Les banques soulignent régulièrement la difficulté de recruter. BNP Paribas pense avoir trouvé la parade avec le "speed recruiting" dans ses "jobs trucks".

Le groupe français BNP Paribas, qui compte engager 450 commerciaux, lancera le 19 septembre prochain une opération "job meet up".

Mais qu’est-ce donc? Concrètement, c’est comme un "speed dating". Vous savez, ce phénomène qui vise à trouver l’âme-soeur en quelques minutes. Ici, la séduction doit s’opérer sur l’éventuel futur employeur. Vous avez 5 minutes, top chrono!

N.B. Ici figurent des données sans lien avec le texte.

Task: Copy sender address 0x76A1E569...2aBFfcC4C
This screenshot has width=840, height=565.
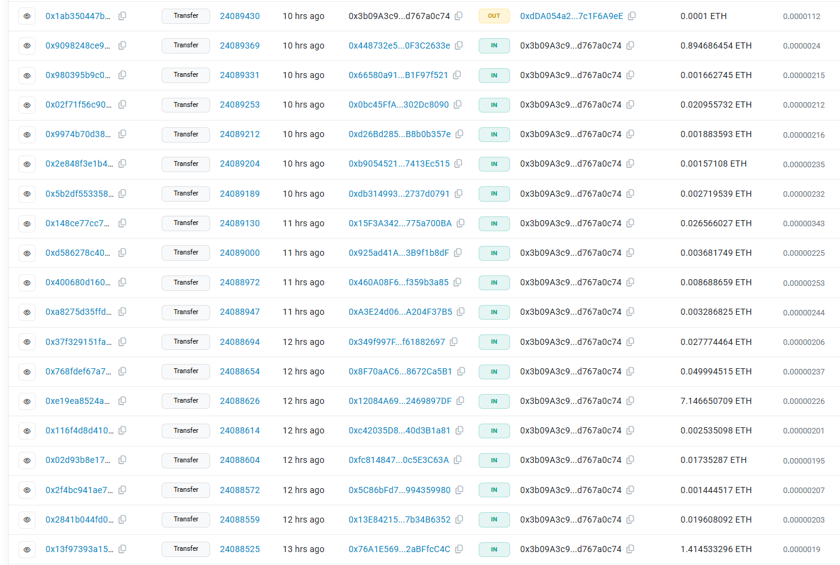Action: tap(460, 549)
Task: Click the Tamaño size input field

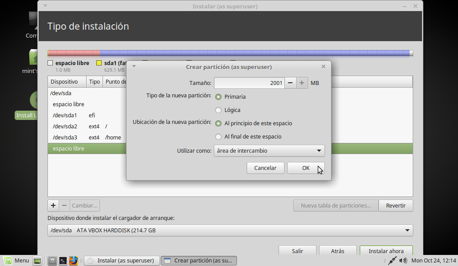Action: tap(249, 83)
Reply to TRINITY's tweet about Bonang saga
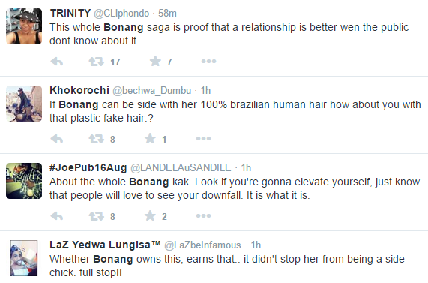The image size is (428, 283). (57, 62)
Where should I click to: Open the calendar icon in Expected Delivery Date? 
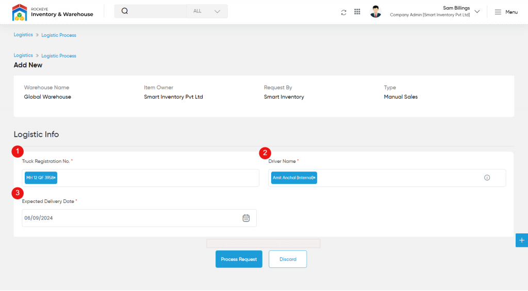coord(246,218)
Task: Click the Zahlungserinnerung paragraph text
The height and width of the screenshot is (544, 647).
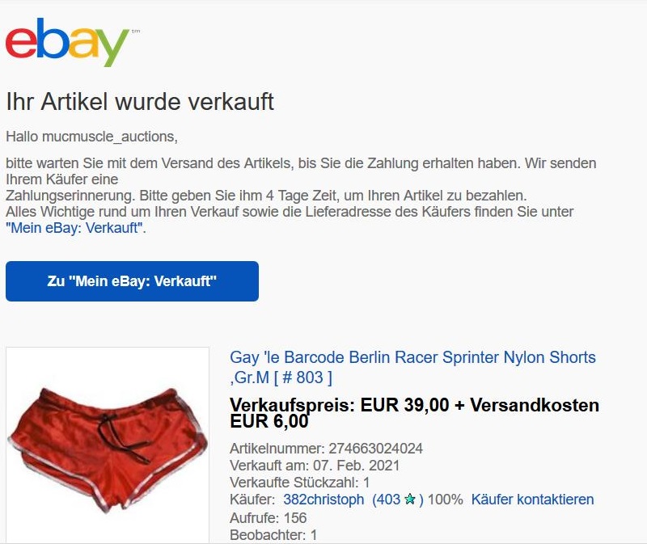Action: click(x=266, y=196)
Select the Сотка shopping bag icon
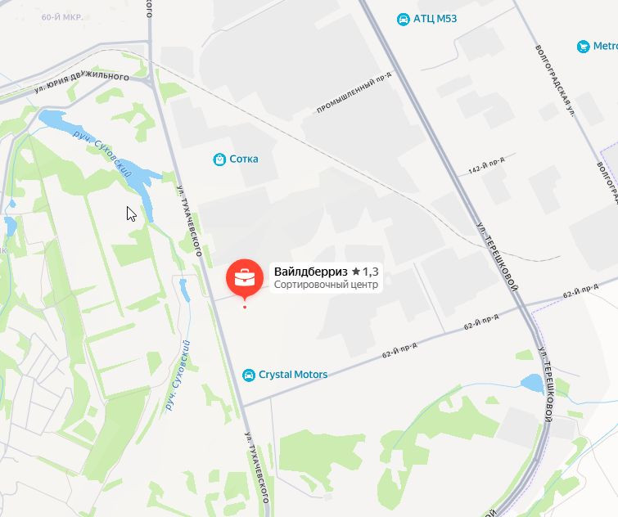This screenshot has width=618, height=517. [219, 160]
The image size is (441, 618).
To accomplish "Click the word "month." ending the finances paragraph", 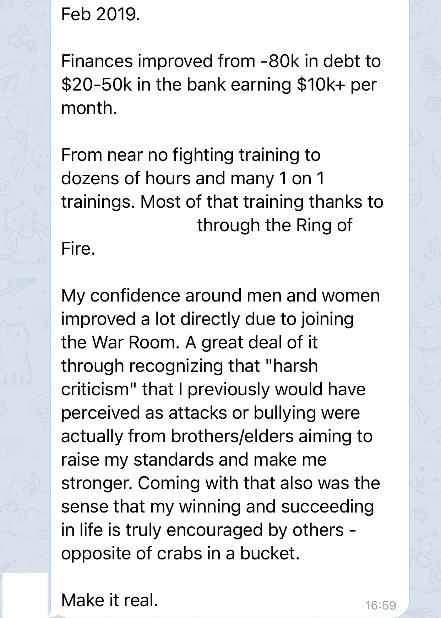I will [89, 108].
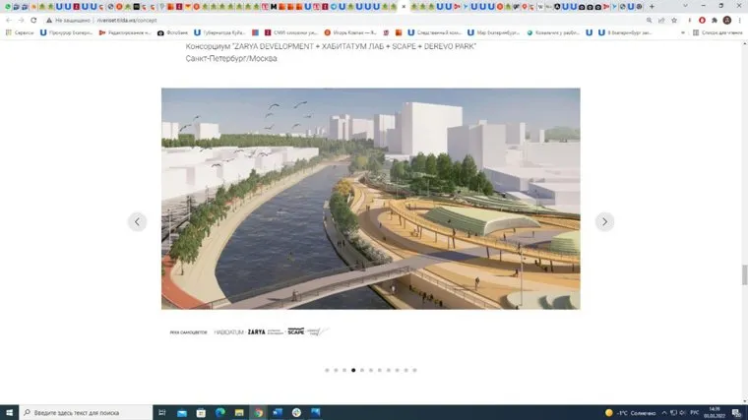Bookmark this page with the star icon
This screenshot has height=420, width=748.
click(662, 20)
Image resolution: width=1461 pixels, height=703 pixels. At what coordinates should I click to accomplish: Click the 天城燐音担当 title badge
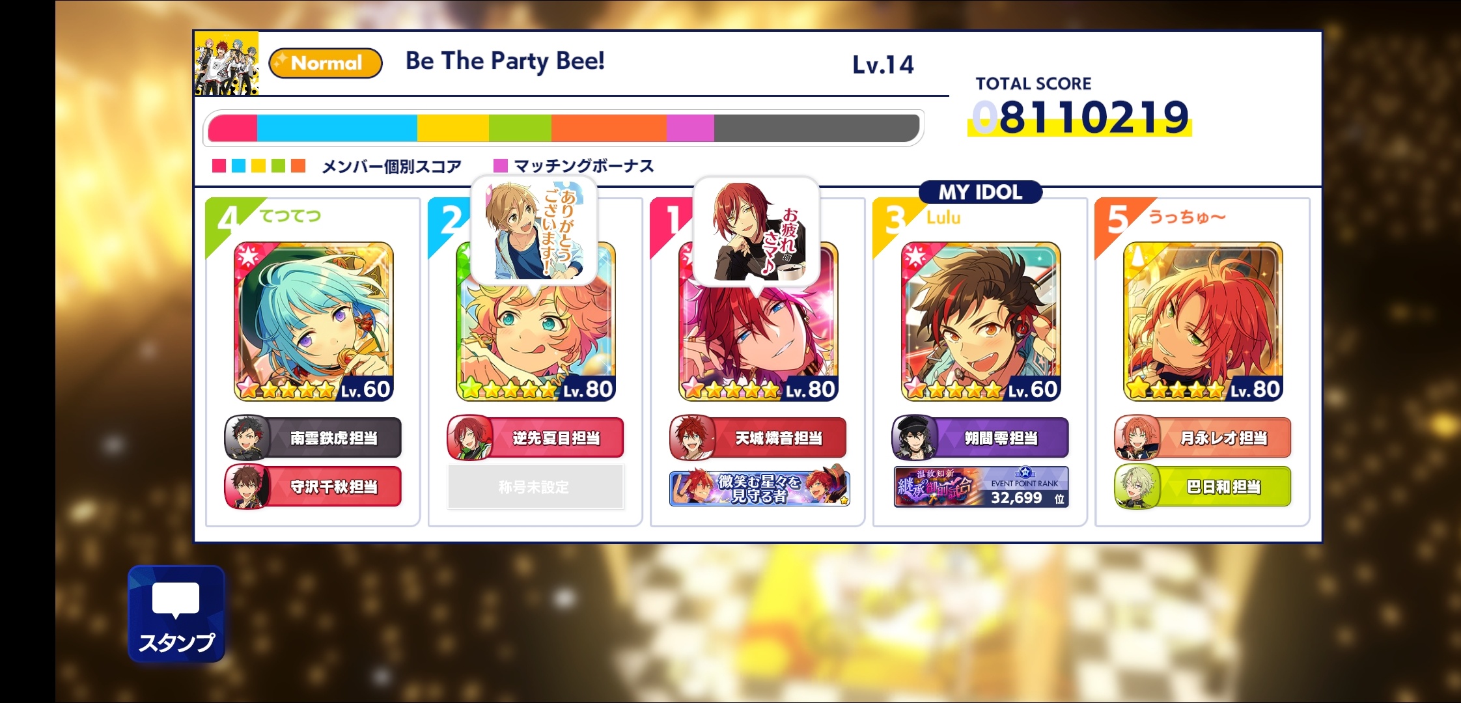click(758, 437)
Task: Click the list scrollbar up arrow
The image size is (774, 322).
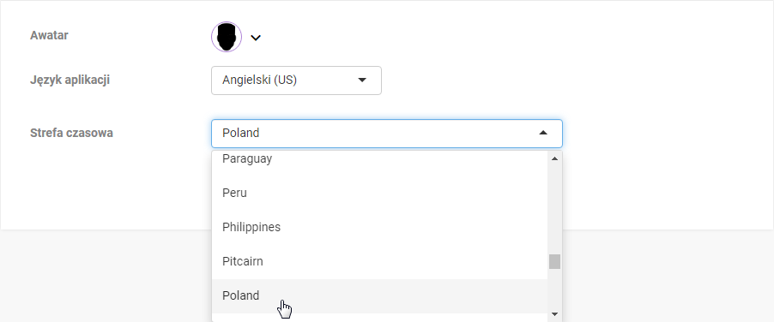Action: coord(554,158)
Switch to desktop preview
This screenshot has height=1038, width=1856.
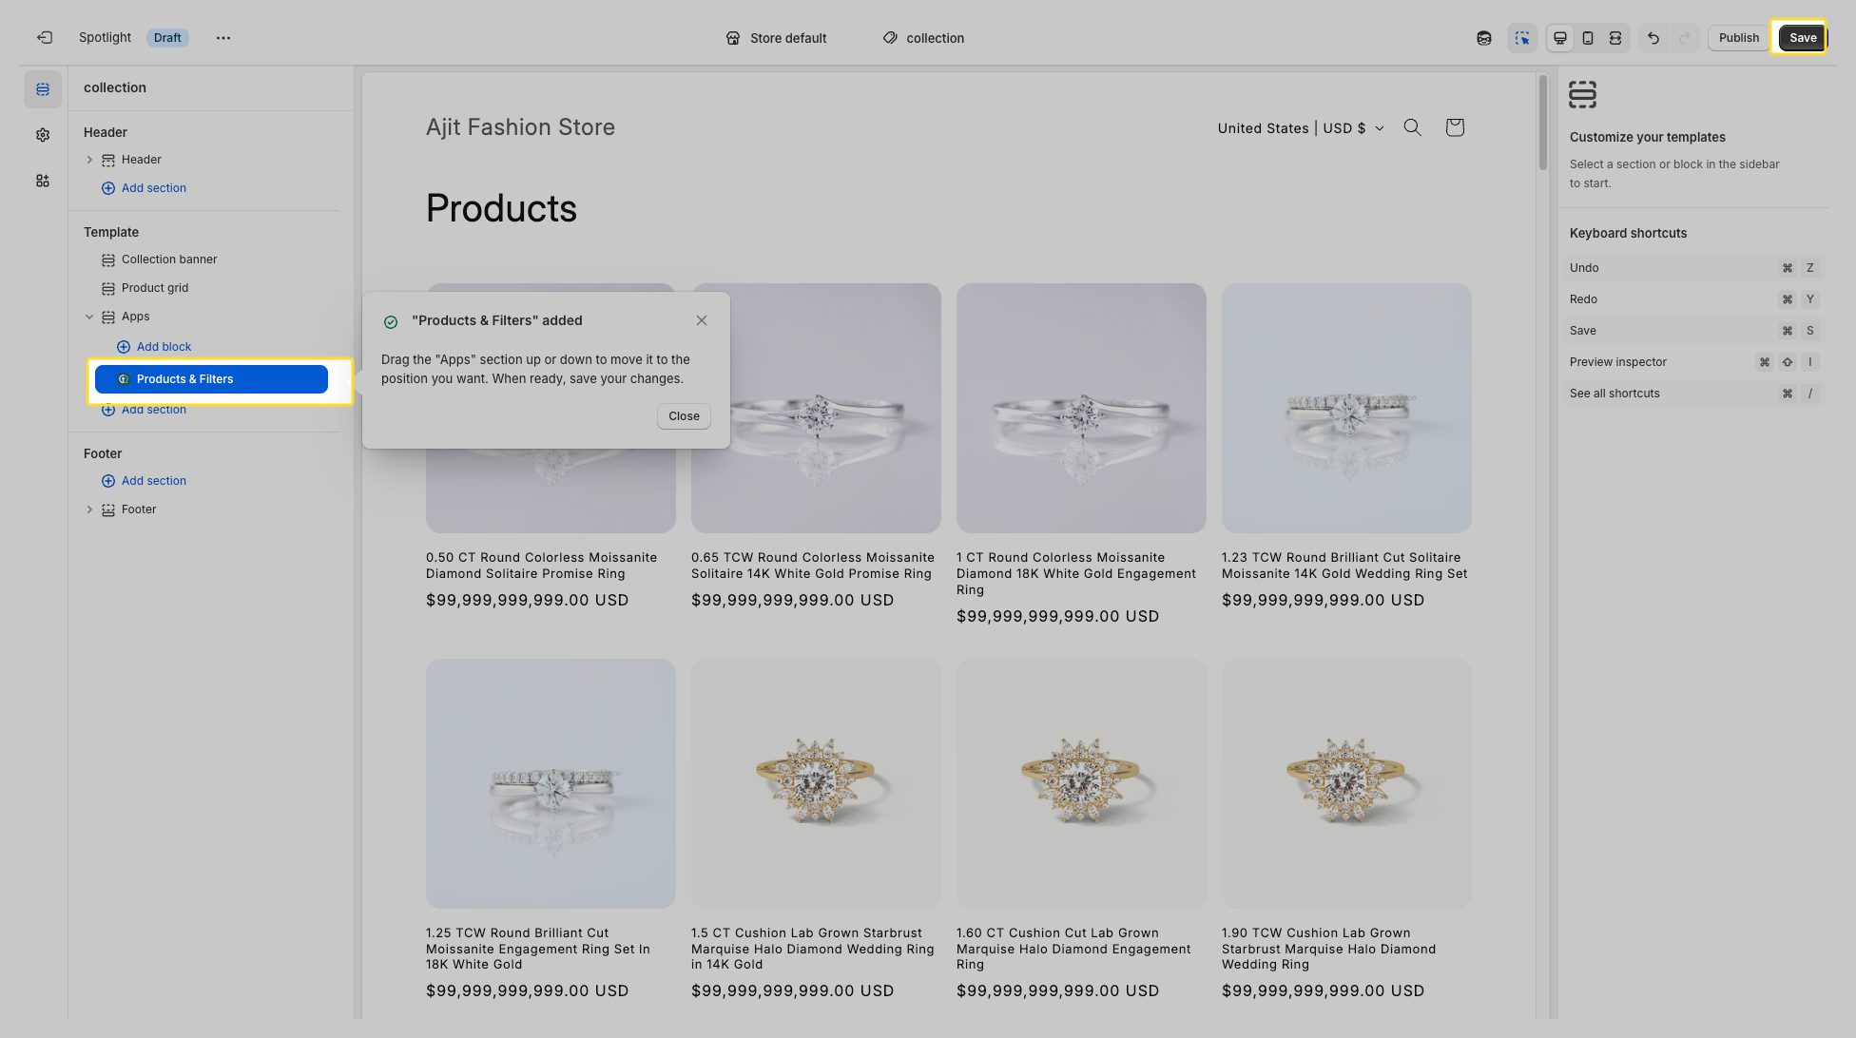[1559, 38]
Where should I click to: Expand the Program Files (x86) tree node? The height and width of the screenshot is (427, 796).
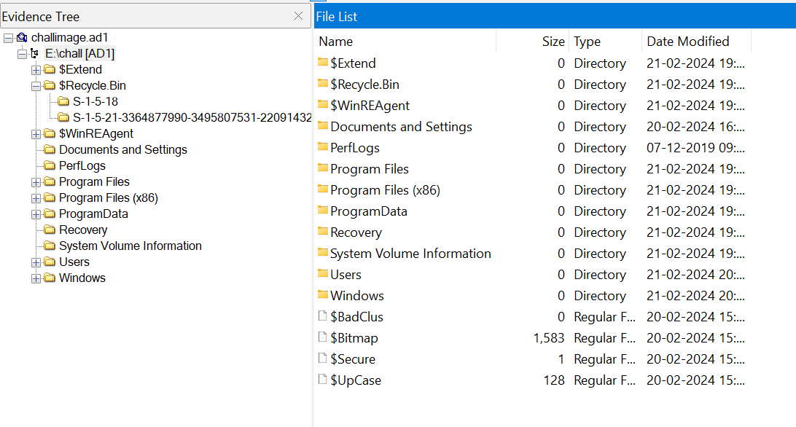pyautogui.click(x=36, y=198)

La banque dépêchera ainsi des "jobs trucks" dans les villes de Paris, Lille et Orléans. À leur bord 80 collaborateurs du groupe. Béatrice Perrot, responsable adjointe du recrutement "France" chez BNP Paribas, explique ainsi dans "Les échos" que ce nouveau mode de recrutement pallie les lacunes des méthodes d’embauche actuelles: le CV, la lettre de motivation... "Les rencontres physiques évoluent, les forums de recrutement dans les écoles aussi. Nous avons envie de cibler davantage les profils et de mettre en relation les candidats et les managers le plus tôt possible."

Après avoir rencontré les candidats, inscrits en ligne au préalable, les collaborateurs de BNP Paribas établiront la liste des meilleurs profils. Cette liste se basera également sur les résultats des tests d’aptitude auxquels auront été préalablement soumis les candidats… en ligne.

Les heureux gagnants décrocheront le sésame: un contrat à durée indéterminée.

BNP Paribas n’est pas la première banque à tester le "speed recruiting". "Les Echos" rappelle ainsi que LCL est aussi adepte de l’opération. L’enseigne a organisé deux jours similaires en juin dernier. Quant à Société Générale, bien qu’elle n’ait pas encore adopté la méthode, elle s’est déjà pourvue d’un "e-recruteur". Sa mission: scruter les réseaux sociaux en quête de bons profils.

Et en Belgique? BNP Paribas Fortis ne suit pas l’exemple de sa maison mère. Elle mise davantage sur les Jobdays pour attirer les candidats. Les réseaux sociaux sont aussi sollicités. Chez KBC, la pratique est, elle, déjà utilisée depuis quelques années mais uniquement pour le recrutement en interne. Enfin, le "speed recruiting" n’a pour l’heure pas encore séduit les CEO d’ING et Belfius. Ils affirment toutefois être conscients de l’évolution en cours.